Little is left us, it would seem, as the veils of self-delusion fall from our eyes. I thought I lived in a country where everyone was nominally equal.
I do not get that feeling any more.
The only freedom, perhaps, that we now share altogether is the freedom to self-censor our public thoughts as we begin to remake our own shaky reputations.
Google, Facebook, Twitter and a whole host of social media tools have encouraged us quite aggressively over the past decade, with their most specific and intentioned software constitutions, to reveal and bare our innermost thoughts as they occur to us, reveal themselves to us and struggle to emerge.
English law, it would seem, will now begin to roll all that back.
What an awfully confusing world this has become for anyone trying to engage with their democracy.
Especially for those who try and do it with any kind of integrity.
In the light of encroaching libel actions various, and as a final thought tonight – that is to say, in a Columbo-esque parting shot kind of way! – maybe we should begin to conceptualise the idea of a huge class action against those social media corporations I’ve mentioned: corporations which sold us their social media tools as ephemeral expressions of our least careful thoughts – and yet did so with the ever-present intention to use them quite permanently. That people can now arguably be accused of libel and defamation is in part – just as arguably – due to these two-faced software environments. After all, if you deliberately encourage and make it attractive for people to republish or “like” the wildest assertions at the click of button, you are – are you not? – in some way to blame for the consequent behaviours.
You chose what to allow or not to allow when you defined your software objectives.
Shouldn’t those who create a virtual environment from scratch also take some degree of ownership for the activities that take place as a result? It would, after all, be so easy to program in a pop-up screen which warned any tweeter of the potential legal dangers of a particular text in a particular legal jurisdiction. For as we have all been rather aggressively reminded over the past fortnight or so, content is being automatically monitored on behalf of plaintiffs-in-waiting. Which begs the question: if that can be done by content-scraping organisations on behalf of their own clients, why can’t Twitter, Facebook, Google and the like engineer into their systems similar support – but at a preventative level which would serve to avoid any problems in the first place?
That they’ve chosen not to, for very clear business rationales (my opinion there, asserted out of very good faith!), surely makes them a degree more responsible for this mess we’ve beginning to find ourselves in.
At least, to the extent that they haven’t done quite as much as they easily could have done to ameliorate a predictably complex set of social circumstances.
Given that the above-mentioned corporations are all nominally American in approach, mentality and ways of thinking, if nothing else this all goes to show us how difficult and challenging it can be to transplant at a global and online level behaviours which other legal jurisdictions take for granted.

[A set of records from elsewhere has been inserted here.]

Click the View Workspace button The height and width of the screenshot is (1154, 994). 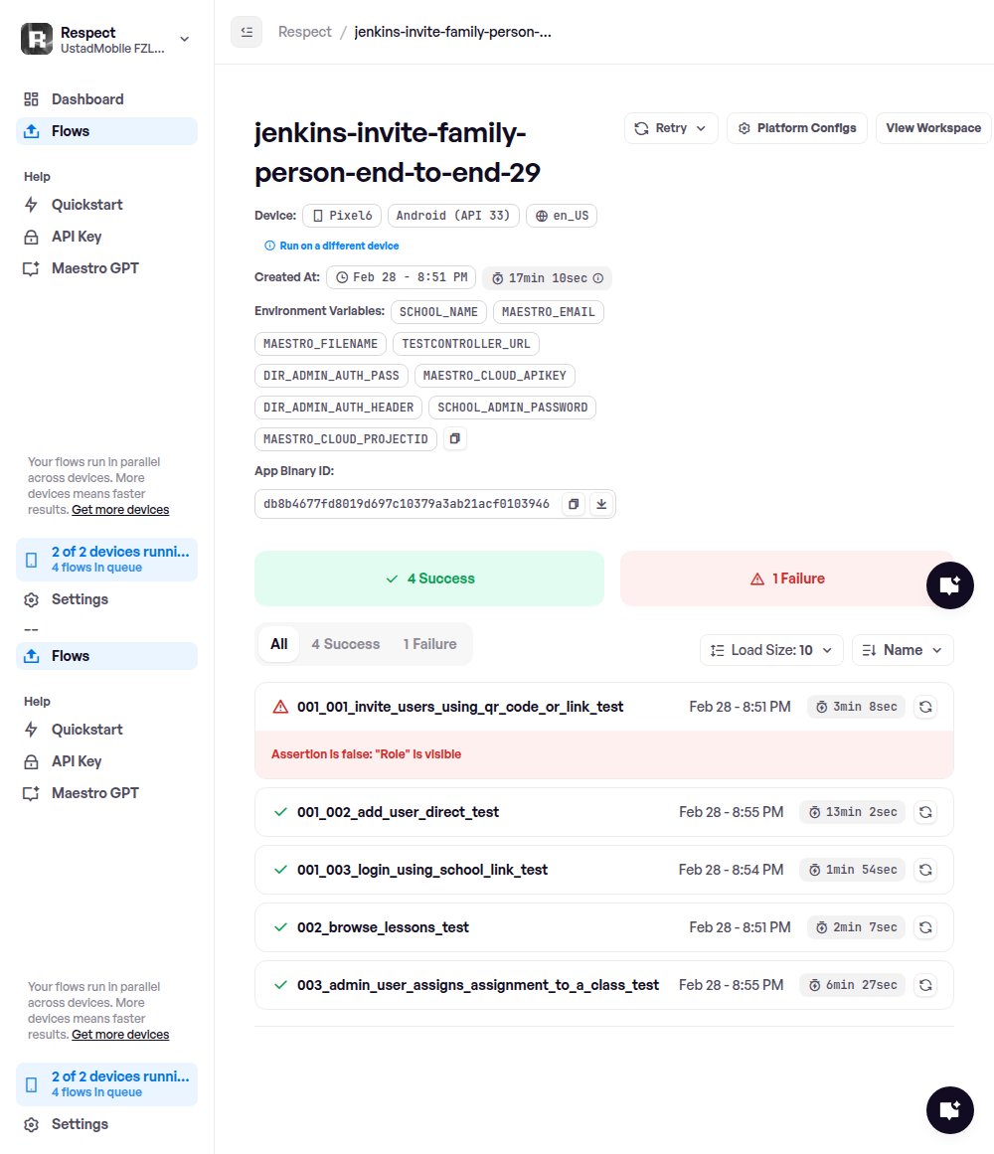click(x=932, y=128)
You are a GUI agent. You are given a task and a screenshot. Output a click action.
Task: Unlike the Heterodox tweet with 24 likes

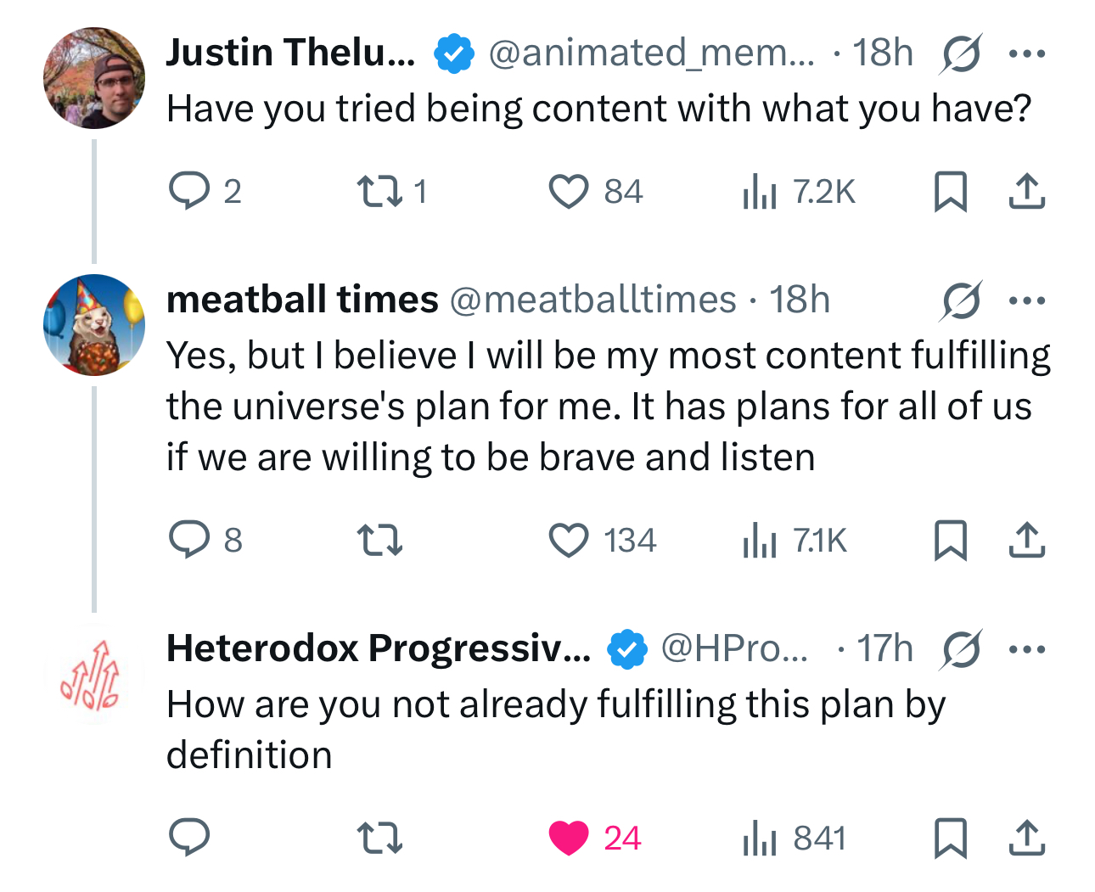point(568,838)
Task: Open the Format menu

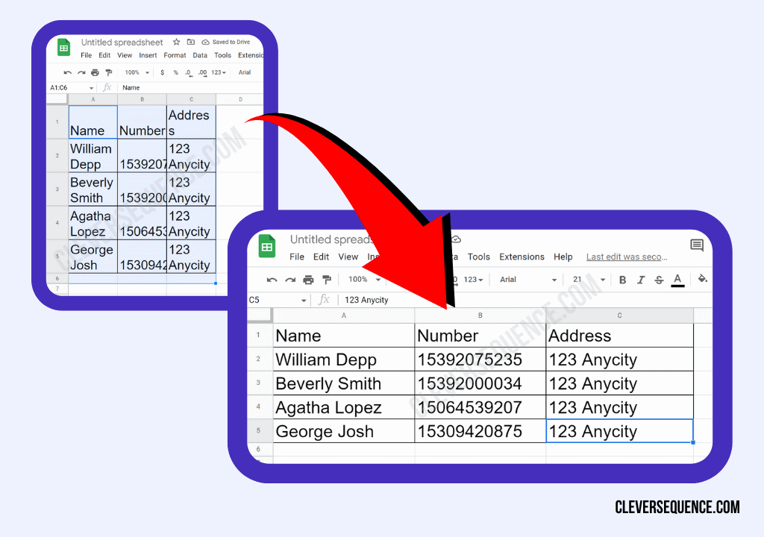Action: (175, 55)
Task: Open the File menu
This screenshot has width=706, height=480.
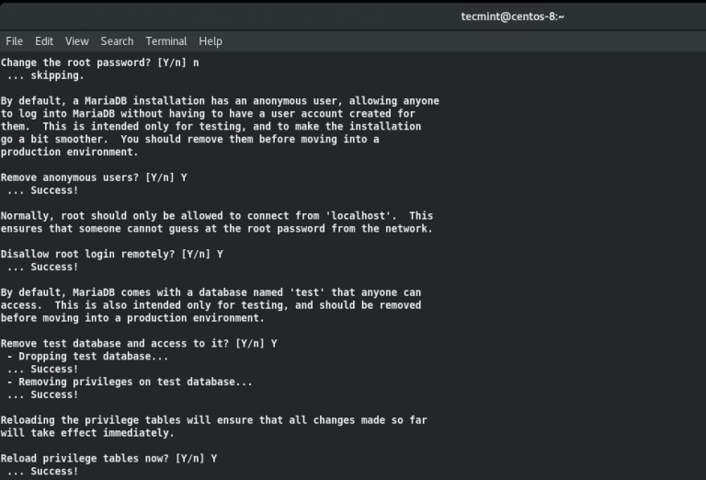Action: [14, 41]
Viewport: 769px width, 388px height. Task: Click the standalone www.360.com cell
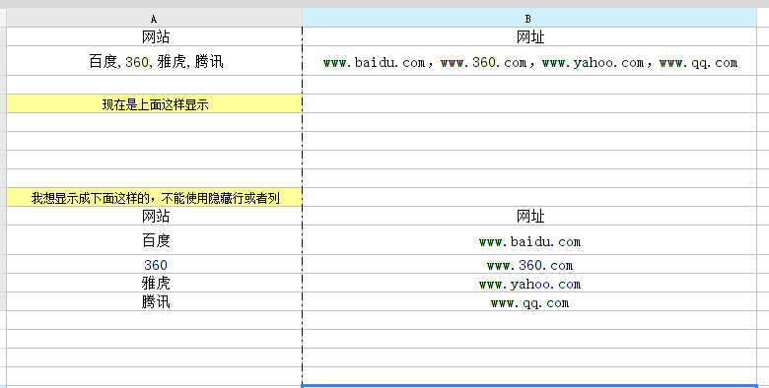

I always thought when we spoke of oppressing freedom of speech that we were talking about developing countries in the Third World.
I now realise that there is a reason people call the United States the “Land of the Free”. In many freedoms, they do clearly fall down on what their people deserve. But in speaking their minds, they clearly do not.
We here in England have a lot to learn.
Too much for us to properly learn it in my lifetime, I fear.